When the president was given a tour of the plant at the Bureau of Engraving and Printing and saw truckloads of blank paper unloaded at one door and truckloads of money leaving at the other door, he must have thought, “Making money is so simple—let’s spend it!” Rumor has it that during this month, August 17th or thereabouts, he will announce a forgiving of mortgage debt at Fannie Mae and Freddie Mac, the holders for the majority of mortgage debt in this country, for those whose home value has fallen below what they still owe. Millions of ordinary citizens will have a huge burden lifted from them, and the resulting load of debt will be transferred via taxes to those who acted responsibly and avoided risky investments in the first place. Read all about it here in this report by Reuters writer, James Pethokoukis.
One other scary thing about forgiven debt is that the Internal Revenue Service considers debt relief the same as income and will tax it. You can’t win for losing.
A couple of months ago I got a pair of eyeglasses with no-line bifocals. Not that I’m vain and want to conceal my vanishing youth, but because I had tried a pair of lined bifocals and it drove me nuts, especially since I didn’t agree with the optometrist as to what magnification I wanted for reading. She would have me hold things about a foot from my face; I’d rather read about a foot-and-a-half away.
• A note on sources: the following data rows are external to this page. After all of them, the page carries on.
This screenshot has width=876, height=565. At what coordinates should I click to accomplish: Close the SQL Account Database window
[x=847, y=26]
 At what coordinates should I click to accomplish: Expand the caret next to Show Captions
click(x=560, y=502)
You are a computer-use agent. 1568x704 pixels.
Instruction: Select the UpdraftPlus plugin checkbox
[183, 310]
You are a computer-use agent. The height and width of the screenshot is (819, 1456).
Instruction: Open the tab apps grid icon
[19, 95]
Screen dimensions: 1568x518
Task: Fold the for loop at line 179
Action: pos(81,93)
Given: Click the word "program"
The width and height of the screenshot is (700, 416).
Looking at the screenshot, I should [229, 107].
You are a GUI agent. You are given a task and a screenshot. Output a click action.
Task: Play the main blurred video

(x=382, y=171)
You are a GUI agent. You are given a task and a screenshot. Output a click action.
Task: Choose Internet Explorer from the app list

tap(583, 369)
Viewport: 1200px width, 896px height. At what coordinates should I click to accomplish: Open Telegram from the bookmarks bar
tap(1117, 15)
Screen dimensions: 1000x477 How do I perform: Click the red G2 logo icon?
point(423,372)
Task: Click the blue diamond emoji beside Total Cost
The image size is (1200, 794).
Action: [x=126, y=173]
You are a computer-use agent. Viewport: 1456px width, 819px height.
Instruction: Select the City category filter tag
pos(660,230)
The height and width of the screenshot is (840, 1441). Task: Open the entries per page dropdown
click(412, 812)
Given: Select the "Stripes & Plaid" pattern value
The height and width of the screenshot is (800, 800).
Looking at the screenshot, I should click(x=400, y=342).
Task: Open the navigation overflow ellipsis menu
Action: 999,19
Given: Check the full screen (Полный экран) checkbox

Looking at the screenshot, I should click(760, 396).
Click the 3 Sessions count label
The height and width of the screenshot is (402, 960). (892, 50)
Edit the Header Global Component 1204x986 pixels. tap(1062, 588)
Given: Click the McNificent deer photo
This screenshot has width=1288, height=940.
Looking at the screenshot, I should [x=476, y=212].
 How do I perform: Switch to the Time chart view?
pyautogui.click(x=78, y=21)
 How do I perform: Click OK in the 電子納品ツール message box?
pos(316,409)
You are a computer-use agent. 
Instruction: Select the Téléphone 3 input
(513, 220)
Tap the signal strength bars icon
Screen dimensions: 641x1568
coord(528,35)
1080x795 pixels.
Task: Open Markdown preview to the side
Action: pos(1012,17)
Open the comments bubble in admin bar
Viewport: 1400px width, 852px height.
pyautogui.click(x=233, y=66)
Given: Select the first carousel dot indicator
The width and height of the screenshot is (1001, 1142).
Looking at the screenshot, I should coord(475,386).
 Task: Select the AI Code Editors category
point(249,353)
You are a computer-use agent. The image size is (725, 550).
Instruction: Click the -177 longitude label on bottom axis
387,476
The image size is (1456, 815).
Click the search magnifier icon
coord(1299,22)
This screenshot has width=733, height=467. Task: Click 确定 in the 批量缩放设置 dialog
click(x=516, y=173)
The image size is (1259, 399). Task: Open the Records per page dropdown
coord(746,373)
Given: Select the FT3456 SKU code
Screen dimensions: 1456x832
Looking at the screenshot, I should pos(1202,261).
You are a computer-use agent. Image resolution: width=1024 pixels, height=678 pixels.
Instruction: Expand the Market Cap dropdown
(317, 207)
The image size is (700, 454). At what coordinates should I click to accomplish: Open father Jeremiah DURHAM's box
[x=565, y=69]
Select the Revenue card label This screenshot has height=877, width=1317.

The eyeglasses people told me I should try no-line, progressive lenses. They go from your normal distant vision at the top of the lens, then progress downward to the magnification you need at the bottom, making a gradual transition. One problem, though; they do it with tunnel vision. In order to read a page, I have to move my head left to right because words are out of focus on either side of center. Also, in order to find the magnification I want I have to bob my head like one of those goofy dipping drinking birds that bob up and down over a glass of water. It can make you dizzy.
I have excellent distance vision, and need only slight magnification (+1.5 diopters) for reading, so why bother with full-time glasses? The reason is that I am constantly looking from close to far away all day long, and am repeatedly donning and doffing my readers. (Donning and doffing—when’s the last time, if ever, you heard anyone say that?) When I take the reading glasses off, I usually put them in a shirt pocket. If I lean over, as I did atop the water tank last week, the glasses slide out and quickly sink through eight feet of water, joining a very old roll of plumbing tape and a broken pipe adapter ring, probably never to be recovered. Or they get crunched under the drive wheels of the road grader. Or they fall into wet concrete. Or I sit on them. Or a pesky leprechaun grabs them and disappears down a rabbit hole. That’s why.
So I figure if I keep my full-range-progressive glasses on, they’ll last longer. But the tunnel vision is going to take some getting used to. The sellers told me to give it time. I will if I don’t get woozy and fall into some wet concrete myself.
Or disappear down a rabbit hole. “Oh, hello, Alice. Fancy meeting you here.”
Tomorrow I’m going to town and decided to wear a nice cotton shirt that needed ironing. I got the ironing board set up and grabbed the steam iron out of the storage pantry. As I was about to pour some water in its spout, I saw an odd dark shape covering the hole. It looked like a piece of chewing gum. It was a frog! I scooped it up and as I was about to take it outside and toss it into the middle barrel of the fish fountain, I noticed another frog between the handle and the base. Two frogs in one iron! Doesn’t that have special significance in some culture somewhere? Sure made me feel good.
I feel sorry for people who don’t encounter frogs in routine places. I also feel sorry for people who have to iron their own clothes.